** INPUT follows **
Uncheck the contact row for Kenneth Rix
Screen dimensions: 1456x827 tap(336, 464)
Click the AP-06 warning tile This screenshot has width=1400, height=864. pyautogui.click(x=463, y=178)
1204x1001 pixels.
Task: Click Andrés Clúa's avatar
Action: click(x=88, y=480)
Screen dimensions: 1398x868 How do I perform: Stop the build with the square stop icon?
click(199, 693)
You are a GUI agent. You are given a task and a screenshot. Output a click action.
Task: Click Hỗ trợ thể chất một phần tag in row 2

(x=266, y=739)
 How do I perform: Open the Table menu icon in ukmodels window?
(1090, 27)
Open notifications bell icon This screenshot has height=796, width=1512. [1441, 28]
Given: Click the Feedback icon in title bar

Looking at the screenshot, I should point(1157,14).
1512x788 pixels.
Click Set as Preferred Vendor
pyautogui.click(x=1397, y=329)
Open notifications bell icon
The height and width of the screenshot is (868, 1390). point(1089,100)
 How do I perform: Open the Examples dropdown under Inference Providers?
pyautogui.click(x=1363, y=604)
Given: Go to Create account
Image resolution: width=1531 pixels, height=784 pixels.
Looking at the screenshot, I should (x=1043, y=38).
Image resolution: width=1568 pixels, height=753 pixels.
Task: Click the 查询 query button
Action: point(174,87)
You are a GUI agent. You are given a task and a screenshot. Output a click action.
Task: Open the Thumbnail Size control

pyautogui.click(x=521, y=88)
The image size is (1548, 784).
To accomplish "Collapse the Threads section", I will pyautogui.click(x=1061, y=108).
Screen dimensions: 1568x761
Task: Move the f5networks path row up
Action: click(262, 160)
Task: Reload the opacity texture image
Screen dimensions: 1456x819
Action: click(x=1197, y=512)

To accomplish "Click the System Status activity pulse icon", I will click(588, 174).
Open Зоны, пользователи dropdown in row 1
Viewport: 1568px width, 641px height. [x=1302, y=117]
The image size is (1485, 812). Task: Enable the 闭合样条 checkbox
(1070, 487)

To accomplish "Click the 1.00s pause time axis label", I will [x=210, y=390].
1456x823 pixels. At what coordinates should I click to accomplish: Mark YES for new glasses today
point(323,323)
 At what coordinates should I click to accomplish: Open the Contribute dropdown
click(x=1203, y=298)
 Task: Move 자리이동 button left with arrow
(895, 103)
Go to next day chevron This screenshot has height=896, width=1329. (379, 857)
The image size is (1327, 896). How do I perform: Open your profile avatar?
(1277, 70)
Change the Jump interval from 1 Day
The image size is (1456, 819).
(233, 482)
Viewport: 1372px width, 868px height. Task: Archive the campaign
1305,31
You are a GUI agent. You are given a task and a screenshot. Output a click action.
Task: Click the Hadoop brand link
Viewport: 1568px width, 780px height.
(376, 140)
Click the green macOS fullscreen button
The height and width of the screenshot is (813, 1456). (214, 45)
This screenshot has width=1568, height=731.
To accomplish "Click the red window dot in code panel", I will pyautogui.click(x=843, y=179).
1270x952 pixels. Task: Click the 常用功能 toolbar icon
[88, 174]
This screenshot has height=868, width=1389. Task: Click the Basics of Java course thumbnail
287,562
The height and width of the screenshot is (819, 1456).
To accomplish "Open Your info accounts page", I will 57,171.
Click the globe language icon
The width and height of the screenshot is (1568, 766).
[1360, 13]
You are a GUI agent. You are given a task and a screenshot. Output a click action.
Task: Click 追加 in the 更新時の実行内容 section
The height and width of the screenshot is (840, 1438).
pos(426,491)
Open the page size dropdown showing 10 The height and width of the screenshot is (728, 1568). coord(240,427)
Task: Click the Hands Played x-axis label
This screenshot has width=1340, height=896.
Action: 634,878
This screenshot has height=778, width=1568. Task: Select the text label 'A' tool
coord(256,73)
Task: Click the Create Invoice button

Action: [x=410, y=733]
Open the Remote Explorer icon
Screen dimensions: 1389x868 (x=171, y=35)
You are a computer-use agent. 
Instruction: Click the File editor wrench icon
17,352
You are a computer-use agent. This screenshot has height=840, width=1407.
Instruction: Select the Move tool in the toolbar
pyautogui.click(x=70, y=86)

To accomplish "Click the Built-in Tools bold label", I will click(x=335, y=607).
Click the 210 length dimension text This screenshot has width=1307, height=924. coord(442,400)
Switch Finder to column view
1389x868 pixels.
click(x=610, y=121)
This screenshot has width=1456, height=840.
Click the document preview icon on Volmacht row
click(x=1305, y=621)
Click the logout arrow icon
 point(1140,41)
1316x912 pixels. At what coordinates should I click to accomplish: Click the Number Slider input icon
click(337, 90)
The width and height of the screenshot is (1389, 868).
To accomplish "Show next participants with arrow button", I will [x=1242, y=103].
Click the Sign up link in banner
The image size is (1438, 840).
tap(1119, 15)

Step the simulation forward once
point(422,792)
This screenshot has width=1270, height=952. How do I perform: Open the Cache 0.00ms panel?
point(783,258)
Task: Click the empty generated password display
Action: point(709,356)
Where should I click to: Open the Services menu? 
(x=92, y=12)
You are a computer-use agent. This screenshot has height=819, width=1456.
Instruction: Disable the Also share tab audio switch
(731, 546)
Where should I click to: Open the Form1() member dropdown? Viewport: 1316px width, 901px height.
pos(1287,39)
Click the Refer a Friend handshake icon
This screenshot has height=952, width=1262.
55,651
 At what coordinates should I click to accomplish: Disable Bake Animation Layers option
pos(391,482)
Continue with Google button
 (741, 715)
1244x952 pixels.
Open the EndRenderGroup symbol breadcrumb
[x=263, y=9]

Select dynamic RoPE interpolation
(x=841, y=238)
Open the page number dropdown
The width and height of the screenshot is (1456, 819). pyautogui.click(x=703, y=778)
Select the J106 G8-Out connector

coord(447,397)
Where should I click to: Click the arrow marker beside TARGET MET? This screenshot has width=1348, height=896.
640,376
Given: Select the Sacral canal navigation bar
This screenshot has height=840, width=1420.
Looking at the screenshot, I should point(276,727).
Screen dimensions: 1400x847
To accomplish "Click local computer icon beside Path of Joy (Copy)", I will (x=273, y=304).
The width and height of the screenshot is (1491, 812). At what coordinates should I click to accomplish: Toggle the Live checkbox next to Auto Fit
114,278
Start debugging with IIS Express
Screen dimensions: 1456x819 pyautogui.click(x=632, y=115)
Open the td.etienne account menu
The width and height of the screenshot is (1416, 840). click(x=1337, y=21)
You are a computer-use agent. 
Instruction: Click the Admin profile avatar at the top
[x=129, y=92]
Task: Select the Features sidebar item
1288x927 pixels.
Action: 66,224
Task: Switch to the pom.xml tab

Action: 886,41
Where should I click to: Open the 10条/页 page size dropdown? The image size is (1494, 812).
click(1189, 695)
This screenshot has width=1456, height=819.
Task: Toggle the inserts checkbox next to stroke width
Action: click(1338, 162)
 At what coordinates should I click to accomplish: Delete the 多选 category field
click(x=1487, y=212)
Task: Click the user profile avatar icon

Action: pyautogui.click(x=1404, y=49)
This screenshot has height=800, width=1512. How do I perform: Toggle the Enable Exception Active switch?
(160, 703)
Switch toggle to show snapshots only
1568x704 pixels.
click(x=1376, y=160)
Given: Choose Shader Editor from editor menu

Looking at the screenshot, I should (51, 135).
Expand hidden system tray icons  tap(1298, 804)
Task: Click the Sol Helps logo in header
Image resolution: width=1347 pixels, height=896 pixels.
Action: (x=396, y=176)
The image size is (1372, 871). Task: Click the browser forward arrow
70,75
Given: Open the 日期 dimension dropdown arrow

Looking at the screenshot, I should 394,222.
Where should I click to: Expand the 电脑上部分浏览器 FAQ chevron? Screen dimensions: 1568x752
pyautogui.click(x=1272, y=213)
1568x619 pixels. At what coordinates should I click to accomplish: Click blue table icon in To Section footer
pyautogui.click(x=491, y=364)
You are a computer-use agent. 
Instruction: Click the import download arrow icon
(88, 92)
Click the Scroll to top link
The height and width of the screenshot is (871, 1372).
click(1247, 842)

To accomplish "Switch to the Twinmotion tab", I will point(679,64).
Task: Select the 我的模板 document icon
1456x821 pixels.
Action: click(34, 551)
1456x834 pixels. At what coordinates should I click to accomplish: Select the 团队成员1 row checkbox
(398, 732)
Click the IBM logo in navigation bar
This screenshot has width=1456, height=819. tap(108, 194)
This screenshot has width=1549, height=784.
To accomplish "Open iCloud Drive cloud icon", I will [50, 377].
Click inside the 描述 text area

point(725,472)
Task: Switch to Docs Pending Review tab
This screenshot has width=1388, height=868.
** End of INPUT **
* [TASK DETAILS]: Restate verbatim the first line above and all lines after it through the line containing "Open notifications bell icon This"; omit the rest.

* [OUTPUT OF THE TASK]:
Uncheck the contact row for Kenneth Rix
Screen dimensions: 1456x827 tap(336, 464)
Click the AP-06 warning tile This screenshot has width=1400, height=864. pyautogui.click(x=463, y=178)
1204x1001 pixels.
Task: Click Andrés Clúa's avatar
Action: click(x=88, y=480)
Screen dimensions: 1398x868 How do I perform: Stop the build with the square stop icon?
click(199, 693)
You are a GUI agent. You are given a task and a screenshot. Output a click action.
Task: Click Hỗ trợ thể chất một phần tag in row 2

(x=266, y=739)
 How do I perform: Open the Table menu icon in ukmodels window?
(1090, 27)
Open notifications bell icon This screenshot has height=796, width=1512. [1441, 28]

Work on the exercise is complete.